Reputation: 1073
OK, this is weird. But in the process of trying to reproduce an issue for someone (where this became a potential moot point), I found this interesting oddity... Taking this stupid-simple perl script:
#!/usr/bin/perl
use POSIX;
$ENV{"PATH"} = "/usr/bin";
print "Effective:" . $> . "\n";
print "Actual :" . $< . "\n";
print "geteuid():" . geteuid() . "\n";
If I create this script as (for example) root, set it to 4755 permissions, I get this on Solaris 11.4 (Perl 5.22.1) and Solaris 10.3 (Perl 5.16.1):
Effective:0
Actual :100
geteuid():0
The SAME exact script, run on the same or later Perl versions, but on Linux (RHEL 7.7, Ubuntu 14.04, Ubuntu 20.04, RHEL 6.10) gives me:
Effective:100
Actual :100
geteuid():100
If I create a suid executable on Linux that runs this script, I get the expected 0/100/0 output.
On the RHEL 6.10 host, it also has Perl 5.8.4 on it, and that perl, once suidperl is installed, also gives me 0/100/0 as expected.

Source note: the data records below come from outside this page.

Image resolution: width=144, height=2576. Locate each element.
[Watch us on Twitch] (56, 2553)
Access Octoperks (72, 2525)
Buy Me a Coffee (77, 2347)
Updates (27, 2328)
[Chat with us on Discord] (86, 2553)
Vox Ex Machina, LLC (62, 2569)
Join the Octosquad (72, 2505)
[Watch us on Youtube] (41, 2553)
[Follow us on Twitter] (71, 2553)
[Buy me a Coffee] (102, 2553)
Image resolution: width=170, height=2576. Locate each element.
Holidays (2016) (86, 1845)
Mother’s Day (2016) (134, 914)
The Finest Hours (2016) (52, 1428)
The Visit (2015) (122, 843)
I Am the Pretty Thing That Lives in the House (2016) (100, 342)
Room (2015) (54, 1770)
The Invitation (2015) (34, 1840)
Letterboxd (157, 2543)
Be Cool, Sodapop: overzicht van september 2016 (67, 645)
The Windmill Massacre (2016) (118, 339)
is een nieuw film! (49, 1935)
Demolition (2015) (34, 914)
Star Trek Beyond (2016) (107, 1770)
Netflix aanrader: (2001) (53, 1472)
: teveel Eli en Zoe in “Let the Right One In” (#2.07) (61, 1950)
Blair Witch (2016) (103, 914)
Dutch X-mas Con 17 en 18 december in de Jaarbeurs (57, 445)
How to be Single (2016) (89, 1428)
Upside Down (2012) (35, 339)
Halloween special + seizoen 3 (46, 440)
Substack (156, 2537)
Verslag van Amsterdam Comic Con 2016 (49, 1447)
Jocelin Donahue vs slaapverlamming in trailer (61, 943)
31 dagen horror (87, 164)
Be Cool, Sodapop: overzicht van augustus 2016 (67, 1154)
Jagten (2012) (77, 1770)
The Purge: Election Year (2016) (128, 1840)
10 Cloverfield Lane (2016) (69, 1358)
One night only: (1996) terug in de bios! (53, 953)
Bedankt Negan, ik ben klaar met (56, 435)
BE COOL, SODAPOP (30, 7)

Any idea why this works on Solaris and not Linux? Platform specific quirks are a little annoying when you're dealing with migration/upgrade issues...
Upvotes: 3
Views: 258
Reputation: 4307
If portability is an issue, it's not safe to assume that a Unix-like platform will respect the setuid flag on scripts. That's not an issue with Perl, or any other interpreter -- limitations like this are backed into the platform at a pretty deep level. Many people are concerned -- with good reason -- that allowed setuid scripts creates security weaknesses.
The standard solution -- as you've already figured out -- is to call the script from a binary that has the setuid flag set.